Copy every line of the records that includes the word "will".
#### GIVEN DATA
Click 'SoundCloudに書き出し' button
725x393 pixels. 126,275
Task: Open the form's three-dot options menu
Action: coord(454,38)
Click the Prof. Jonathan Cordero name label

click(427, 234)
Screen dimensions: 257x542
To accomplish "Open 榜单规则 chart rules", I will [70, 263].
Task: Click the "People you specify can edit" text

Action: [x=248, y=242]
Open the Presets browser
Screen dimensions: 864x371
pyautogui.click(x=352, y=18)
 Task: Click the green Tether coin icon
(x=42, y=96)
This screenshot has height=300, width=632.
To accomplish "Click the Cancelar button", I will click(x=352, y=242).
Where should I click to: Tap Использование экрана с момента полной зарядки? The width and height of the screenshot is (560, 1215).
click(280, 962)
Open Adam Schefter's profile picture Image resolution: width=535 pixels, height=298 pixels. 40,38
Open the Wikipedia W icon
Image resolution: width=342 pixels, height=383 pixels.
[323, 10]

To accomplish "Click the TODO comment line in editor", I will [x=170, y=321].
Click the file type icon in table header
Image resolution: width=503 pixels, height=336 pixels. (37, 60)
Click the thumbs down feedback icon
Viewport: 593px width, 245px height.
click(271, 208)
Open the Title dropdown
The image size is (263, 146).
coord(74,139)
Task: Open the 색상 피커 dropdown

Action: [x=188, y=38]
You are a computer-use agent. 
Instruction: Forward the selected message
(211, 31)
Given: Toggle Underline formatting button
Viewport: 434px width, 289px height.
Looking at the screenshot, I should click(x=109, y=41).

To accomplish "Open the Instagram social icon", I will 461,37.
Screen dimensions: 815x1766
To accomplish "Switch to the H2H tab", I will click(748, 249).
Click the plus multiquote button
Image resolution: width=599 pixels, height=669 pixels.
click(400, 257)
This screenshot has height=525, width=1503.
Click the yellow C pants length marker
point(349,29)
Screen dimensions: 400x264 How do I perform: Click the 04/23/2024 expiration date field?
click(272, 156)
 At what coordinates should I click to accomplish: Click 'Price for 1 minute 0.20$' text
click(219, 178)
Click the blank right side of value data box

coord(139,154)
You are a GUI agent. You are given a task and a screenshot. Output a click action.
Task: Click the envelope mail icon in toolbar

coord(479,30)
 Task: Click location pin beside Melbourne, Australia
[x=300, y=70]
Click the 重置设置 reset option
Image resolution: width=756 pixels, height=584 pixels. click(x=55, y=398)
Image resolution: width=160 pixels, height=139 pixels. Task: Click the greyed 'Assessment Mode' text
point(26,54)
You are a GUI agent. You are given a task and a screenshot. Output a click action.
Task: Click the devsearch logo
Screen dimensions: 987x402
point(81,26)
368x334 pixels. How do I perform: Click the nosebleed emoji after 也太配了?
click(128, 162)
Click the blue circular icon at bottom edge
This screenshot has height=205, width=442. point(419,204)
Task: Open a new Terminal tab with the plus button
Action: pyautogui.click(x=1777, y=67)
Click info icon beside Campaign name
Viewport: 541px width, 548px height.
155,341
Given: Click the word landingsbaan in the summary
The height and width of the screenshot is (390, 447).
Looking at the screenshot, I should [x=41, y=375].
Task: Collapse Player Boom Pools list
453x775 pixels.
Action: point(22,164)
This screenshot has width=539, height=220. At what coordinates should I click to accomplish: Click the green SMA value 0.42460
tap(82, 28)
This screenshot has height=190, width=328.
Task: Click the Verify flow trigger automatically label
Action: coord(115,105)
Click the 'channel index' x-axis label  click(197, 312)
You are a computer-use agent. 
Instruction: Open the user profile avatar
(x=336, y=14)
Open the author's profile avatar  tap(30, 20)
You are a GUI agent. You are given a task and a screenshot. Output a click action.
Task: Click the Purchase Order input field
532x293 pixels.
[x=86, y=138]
########
## [WRITTEN SOLUTION]
To accomplish "Open 榜单规则 chart rules", I will [70, 263].
To accomplish "Click the Cancelar button", I will click(x=352, y=242).
To accomplish "Click the TODO comment line in editor", I will [x=170, y=321].
To accomplish "Open the Instagram social icon", I will 461,37.
To accomplish "Switch to the H2H tab", I will click(748, 249).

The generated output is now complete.